• **Exercise objective**
Report back every line below that carries the word "Close".

• **Recorded data**
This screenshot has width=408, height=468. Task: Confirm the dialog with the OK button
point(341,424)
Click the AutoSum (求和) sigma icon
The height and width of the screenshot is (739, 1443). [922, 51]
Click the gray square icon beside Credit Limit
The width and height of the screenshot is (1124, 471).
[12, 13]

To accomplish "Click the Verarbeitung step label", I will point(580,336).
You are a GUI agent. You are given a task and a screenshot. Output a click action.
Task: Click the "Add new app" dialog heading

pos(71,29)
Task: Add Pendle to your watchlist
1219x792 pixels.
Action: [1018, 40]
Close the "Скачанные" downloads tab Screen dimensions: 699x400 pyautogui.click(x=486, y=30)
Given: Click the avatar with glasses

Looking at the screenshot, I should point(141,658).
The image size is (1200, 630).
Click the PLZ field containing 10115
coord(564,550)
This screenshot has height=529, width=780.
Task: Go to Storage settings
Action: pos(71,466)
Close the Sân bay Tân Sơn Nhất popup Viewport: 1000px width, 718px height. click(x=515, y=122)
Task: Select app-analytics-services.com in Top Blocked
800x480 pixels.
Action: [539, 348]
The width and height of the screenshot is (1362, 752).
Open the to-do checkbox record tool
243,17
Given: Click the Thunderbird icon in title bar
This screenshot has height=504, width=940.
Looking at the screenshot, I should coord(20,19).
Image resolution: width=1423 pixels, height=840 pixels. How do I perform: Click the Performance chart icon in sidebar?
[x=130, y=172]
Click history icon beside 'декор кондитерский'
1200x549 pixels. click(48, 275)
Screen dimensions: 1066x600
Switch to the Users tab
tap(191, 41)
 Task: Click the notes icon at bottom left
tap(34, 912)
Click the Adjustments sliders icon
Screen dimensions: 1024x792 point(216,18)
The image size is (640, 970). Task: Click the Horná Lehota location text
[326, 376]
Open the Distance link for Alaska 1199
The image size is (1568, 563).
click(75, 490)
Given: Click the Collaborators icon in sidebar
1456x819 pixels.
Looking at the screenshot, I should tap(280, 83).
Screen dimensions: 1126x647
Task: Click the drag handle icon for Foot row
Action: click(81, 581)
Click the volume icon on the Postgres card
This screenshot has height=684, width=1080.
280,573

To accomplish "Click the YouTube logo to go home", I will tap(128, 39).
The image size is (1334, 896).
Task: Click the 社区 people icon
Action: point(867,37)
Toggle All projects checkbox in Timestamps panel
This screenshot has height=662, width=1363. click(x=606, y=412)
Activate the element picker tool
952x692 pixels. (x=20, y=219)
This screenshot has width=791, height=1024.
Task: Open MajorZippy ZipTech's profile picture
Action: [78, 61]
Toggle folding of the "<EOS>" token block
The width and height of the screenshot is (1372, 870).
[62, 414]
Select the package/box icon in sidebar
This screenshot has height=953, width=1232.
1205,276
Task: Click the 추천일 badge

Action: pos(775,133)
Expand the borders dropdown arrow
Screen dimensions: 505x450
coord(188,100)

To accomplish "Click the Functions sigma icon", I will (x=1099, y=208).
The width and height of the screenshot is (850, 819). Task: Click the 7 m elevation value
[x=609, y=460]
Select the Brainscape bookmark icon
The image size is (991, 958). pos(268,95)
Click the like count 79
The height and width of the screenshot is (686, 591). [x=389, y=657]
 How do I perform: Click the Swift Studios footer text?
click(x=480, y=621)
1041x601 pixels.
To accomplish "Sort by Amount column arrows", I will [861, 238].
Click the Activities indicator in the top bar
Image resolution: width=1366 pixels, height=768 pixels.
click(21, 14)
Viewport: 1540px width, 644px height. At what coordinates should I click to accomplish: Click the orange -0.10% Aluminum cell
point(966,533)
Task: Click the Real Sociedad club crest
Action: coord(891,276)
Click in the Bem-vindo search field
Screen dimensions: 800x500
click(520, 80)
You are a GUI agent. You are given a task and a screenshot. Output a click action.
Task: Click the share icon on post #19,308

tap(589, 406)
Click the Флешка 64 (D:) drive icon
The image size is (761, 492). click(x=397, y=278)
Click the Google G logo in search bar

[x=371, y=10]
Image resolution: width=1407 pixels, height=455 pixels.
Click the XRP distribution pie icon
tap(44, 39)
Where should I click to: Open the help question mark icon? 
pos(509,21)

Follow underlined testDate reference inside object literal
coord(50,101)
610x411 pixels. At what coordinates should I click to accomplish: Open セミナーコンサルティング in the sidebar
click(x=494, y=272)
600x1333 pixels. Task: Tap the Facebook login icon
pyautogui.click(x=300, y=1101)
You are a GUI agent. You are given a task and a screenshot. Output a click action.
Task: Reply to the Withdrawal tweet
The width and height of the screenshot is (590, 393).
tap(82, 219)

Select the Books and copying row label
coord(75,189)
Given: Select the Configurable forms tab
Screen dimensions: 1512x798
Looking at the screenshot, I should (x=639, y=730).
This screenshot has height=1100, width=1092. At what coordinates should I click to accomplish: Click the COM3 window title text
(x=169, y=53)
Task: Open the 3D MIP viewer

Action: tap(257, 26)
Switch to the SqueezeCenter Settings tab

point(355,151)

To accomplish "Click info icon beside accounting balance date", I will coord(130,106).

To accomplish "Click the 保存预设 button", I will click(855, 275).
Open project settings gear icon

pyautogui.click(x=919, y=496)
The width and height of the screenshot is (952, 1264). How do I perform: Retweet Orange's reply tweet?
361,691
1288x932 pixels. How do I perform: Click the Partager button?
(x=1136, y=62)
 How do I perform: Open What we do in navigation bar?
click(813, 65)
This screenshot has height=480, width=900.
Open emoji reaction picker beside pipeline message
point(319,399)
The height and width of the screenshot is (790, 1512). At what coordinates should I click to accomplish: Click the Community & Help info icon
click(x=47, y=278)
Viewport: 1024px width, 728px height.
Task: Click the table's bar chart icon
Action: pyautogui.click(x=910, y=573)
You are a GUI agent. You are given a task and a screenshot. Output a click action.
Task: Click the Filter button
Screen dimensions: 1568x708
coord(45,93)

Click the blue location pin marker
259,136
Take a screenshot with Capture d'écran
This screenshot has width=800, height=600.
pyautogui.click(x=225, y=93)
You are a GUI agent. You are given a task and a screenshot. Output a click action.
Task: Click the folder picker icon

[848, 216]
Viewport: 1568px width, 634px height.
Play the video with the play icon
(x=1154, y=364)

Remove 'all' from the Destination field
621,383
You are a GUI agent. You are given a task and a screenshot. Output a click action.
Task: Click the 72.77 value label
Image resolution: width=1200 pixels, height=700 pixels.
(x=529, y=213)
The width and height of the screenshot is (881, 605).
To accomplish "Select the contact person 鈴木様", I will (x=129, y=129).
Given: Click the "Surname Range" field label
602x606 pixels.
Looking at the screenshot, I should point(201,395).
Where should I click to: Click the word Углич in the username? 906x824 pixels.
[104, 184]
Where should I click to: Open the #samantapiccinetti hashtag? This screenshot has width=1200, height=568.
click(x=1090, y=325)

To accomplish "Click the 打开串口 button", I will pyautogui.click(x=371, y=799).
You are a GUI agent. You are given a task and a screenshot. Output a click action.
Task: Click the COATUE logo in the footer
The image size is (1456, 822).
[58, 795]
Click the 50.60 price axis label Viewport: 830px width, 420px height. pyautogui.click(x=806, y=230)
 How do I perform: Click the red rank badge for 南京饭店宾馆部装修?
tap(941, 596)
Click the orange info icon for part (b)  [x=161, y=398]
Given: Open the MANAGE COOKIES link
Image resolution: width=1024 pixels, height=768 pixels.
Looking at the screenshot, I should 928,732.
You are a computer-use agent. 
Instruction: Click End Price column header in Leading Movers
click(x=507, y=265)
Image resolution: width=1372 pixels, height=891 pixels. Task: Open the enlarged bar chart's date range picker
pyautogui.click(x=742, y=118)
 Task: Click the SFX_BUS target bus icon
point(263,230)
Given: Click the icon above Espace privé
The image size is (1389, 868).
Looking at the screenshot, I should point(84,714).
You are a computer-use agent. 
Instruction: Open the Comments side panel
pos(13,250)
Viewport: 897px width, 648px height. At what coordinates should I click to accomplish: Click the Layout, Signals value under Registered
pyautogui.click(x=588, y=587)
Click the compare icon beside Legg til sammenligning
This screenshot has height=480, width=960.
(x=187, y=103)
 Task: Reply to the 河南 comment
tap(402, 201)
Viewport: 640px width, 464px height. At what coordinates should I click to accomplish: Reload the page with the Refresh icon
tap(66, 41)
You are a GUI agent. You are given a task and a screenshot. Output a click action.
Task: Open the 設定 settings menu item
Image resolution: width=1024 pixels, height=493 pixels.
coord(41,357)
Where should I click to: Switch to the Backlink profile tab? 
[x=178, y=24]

• **Response to this exercise**
Close the "Скачанные" downloads tab Screen dimensions: 699x400 pyautogui.click(x=486, y=30)
Close the Sân bay Tân Sơn Nhất popup Viewport: 1000px width, 718px height. click(x=515, y=122)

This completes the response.